- Mike Johnson worked with a Louisiana college to minimize fallout over his resignation as a law-school dean, The Washington Post reported.
- The school, the Judge Paul Pressler School of Law, never opened despite millions in funding.
- Johnson stepped down after a feasibility study offered no road map for the school to open.
About 15 years ago, Louisiana College set plans for a private Christian law school in the state in motion, with the college spending about $5 million to purchase and renovate a building to house the institution.
House Speaker Mike Johnson, who in 2010 was a young Louisiana attorney looking to make his mark in his home state, became the “inaugural dean” of the Judge Paul Pressler School of Law. The planned law school’s boosters touted it as one that would “unashamedly embrace” a “biblical worldview.”
But the law school — which would have been part of Louisiana College, a Southern Baptist institution in Pineville that was renamed Louisiana Christian University in 2021 — never opened its doors, even after racking up multimillion-dollar expenses in preparation for classes.
After stepping down as the law school’s dean in 2012, Johnson privately worked with Louisiana College officials to soften any fallout from his departure, The Washington Post reported.
In Johnson’s resignation letter, he wrote that “our hands are currently tied” regarding the push to secure funding in support of the law school.
According to an internal memo obtained by The Post, there was guidance from college officials to “minimize publicity on Mike’s resignation and keep all necessary messaging brief, positive and consistent.” Guidance for officials to say that the law school had been “temporarily delayed” and would be a “scaled-down future project” was also in the memo.
Before Johnson resigned from this position, he was perhaps the law school’s biggest booster, remarking on the importance of an institution that would educate Christian lawyers.

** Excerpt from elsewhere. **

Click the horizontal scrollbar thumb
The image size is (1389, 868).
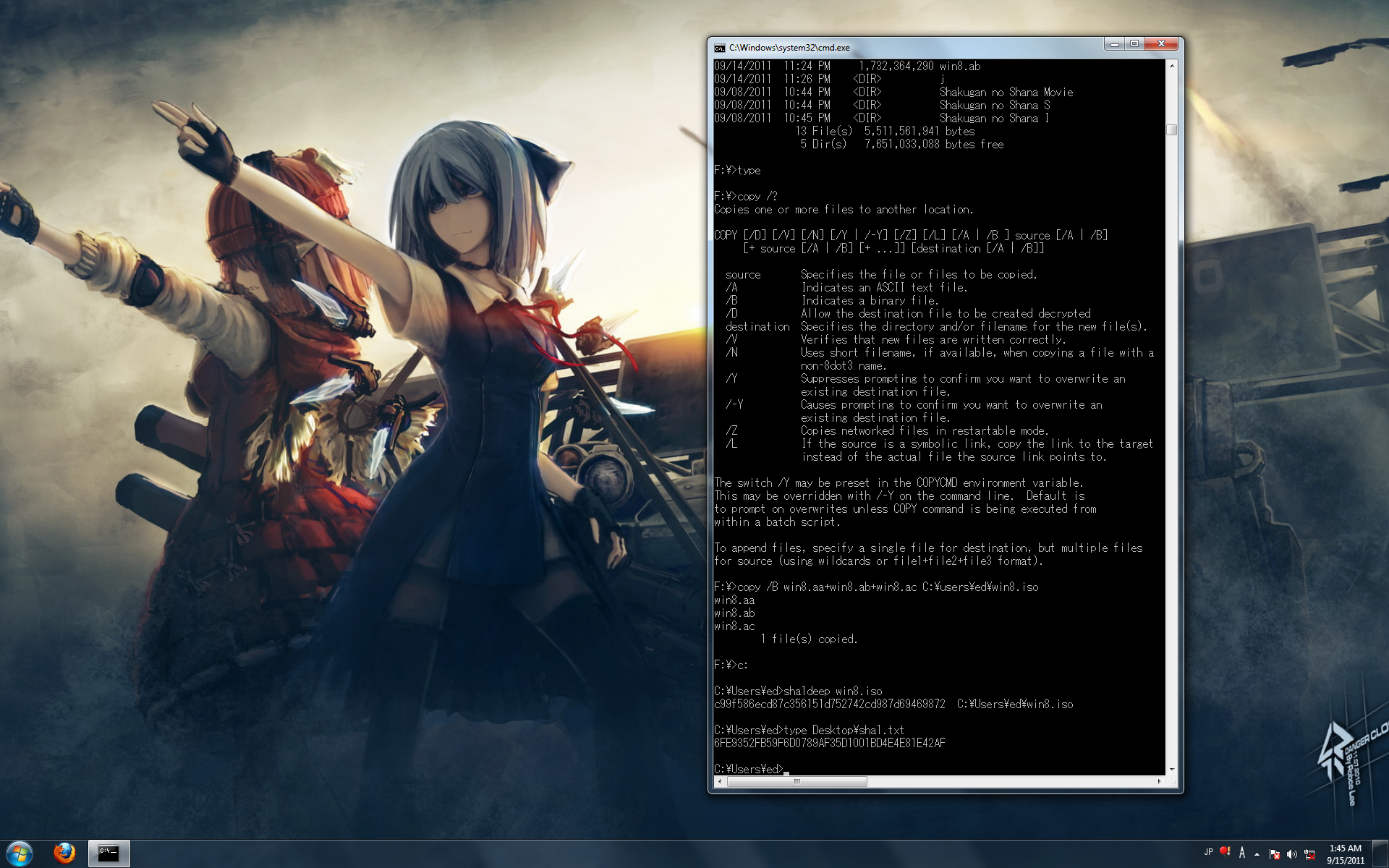click(797, 781)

But he had also continually asked an aide to find a feasibility study for the law school because he wanted to ensure that there would be sufficient funding in place to open the institution, The Washington Post reported.
When the aide located the study, which was in a filing cabinet, it did not support the law school’s feasibility.
Johnson wrote in a 2013 memo obtained by The Washington Post that the feasibility study was a “hodgepodge collection of papers,” with “nothing in existence” that identified the necessity of the law school or specific funding sources.
Joe Aguillard, the president of Louisiana College from 2005 to 2014, reportedly pointed to Johnson “for the Law School’s present delays in opening its doors,” according to a memo that the then-board member Heath Veuleman wrote, which was also obtained by The Washington Post.
But in a statement to Insider in late October, Aguillard praised Johnson’s character as the Louisiana lawmaker takes on the highest-profile position of his political career.
“He speaks from an internal moral compass that is true north and everyone should know that ‘Mike Johnson cannot be bought,'” Aguillard said. “Mike is sold out to his call by God on his life to continue to lead in a lifelong journey to protect life, liberty, and the pursuit of happiness.”
“In short, America is in the best of hands under Speaker Mike Johnson’s leadership,” he added.
Insider reached out to Johnson’s office for comment.